Legend Of The Fist: The Return Of Chen Zhen
For those who wished Ang Lee’s 2007 historical romance Lust, Caution was instead Lust, Caution, Ass-Kicking, here’s some good news. Director Andrew Lau and action star Donnie Yen set their mixed-martial-arts epic Legend Of The Fist: The Return Of Chen Zhen in the same region a decade earlier, so it’s like a prequel, but with way more broken bones. The movie opens in World War I, then shifts to ’20s Shanghai, where a band of brothers who fought on the front lines in Europe re-band to thwart the imperious Japanese. Leading the charge? Yen’s Chen Zhen, a legendary, possibly immortal fighter who dons a black mask to bring his special brand of pain to those who would oppress his people. Chen’s primary weaknesses are his attraction to nightclub singer/enemy spy Shu Qi, and his loyalty to friends who lack his strength.

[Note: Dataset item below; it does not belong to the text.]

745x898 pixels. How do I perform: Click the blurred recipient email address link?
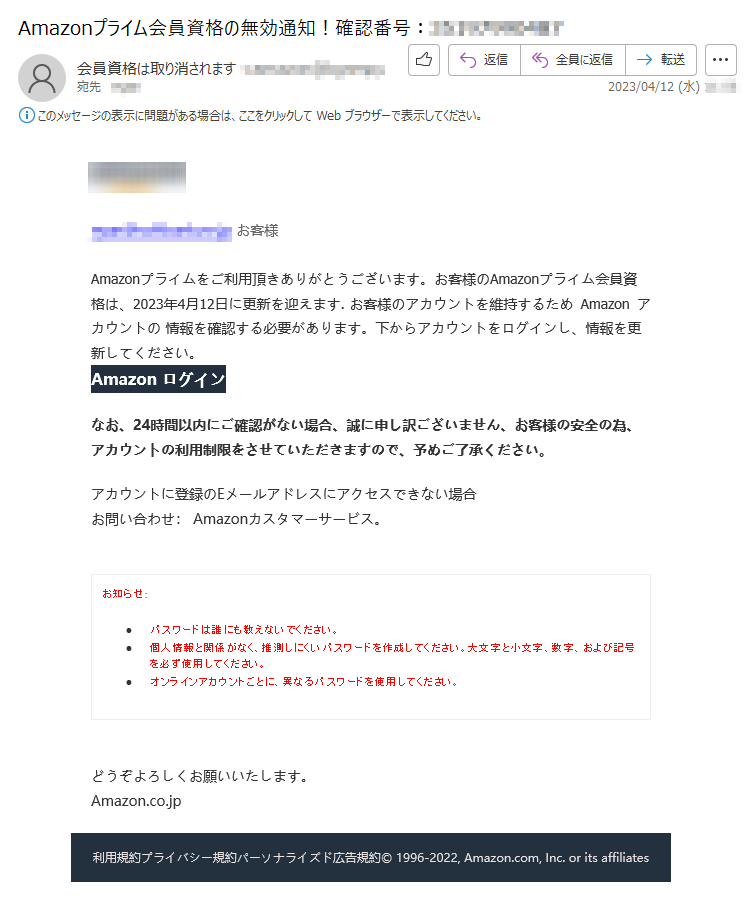(x=161, y=231)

Yen played Chen Zhen on television in the ’90s series Fist Of Fury, based on the Bruce Lee movie of the same name. Legend Of The Fist makes passing reference to things that happened on the TV show, and that thicket of unexplained backstory—combined with the dense historical references—can make the film a little hard to follow at times. It doesn’t help either that the Japanese plan involves setting tenuous Chinese allies against each other, or that Chen’s colleagues are frequently so hapless that it’s difficult to tell from scene to scene who’s with the hero and who’s against him.

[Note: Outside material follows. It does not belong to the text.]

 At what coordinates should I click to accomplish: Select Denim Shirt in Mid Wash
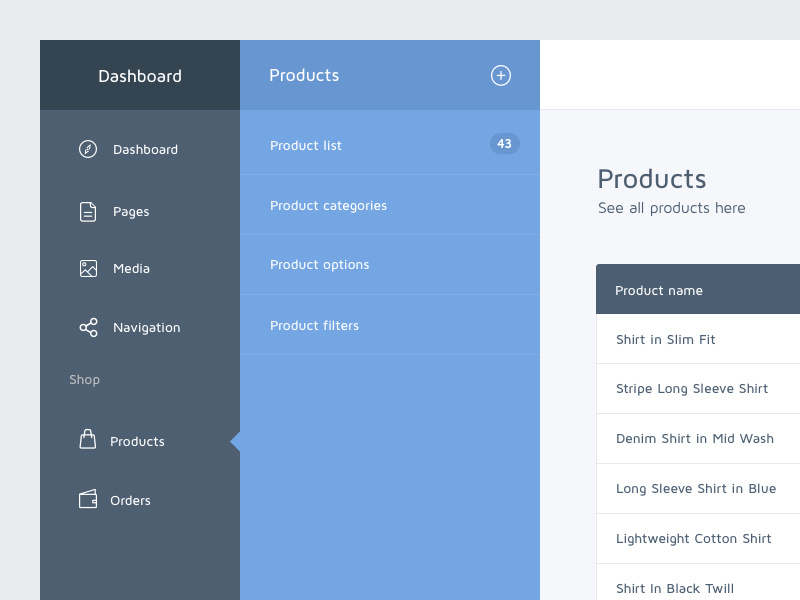[694, 438]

But the period detail is eye-poppingly opulent (again, à la Ang Lee), and there aren’t enough A’s in “bad-ass” to describe the fight scenes. They’re as brutal as they are gravity-defying, with lots of throat-punches, bloodletting, and hell-for-leather daring, as Yen imbues his hero with a genius for the physics of violence. It’s just too bad that Legend Of The Fist breaks up that action with long scenes of well-dressed men and women sitting around in nightclubs, talking politics.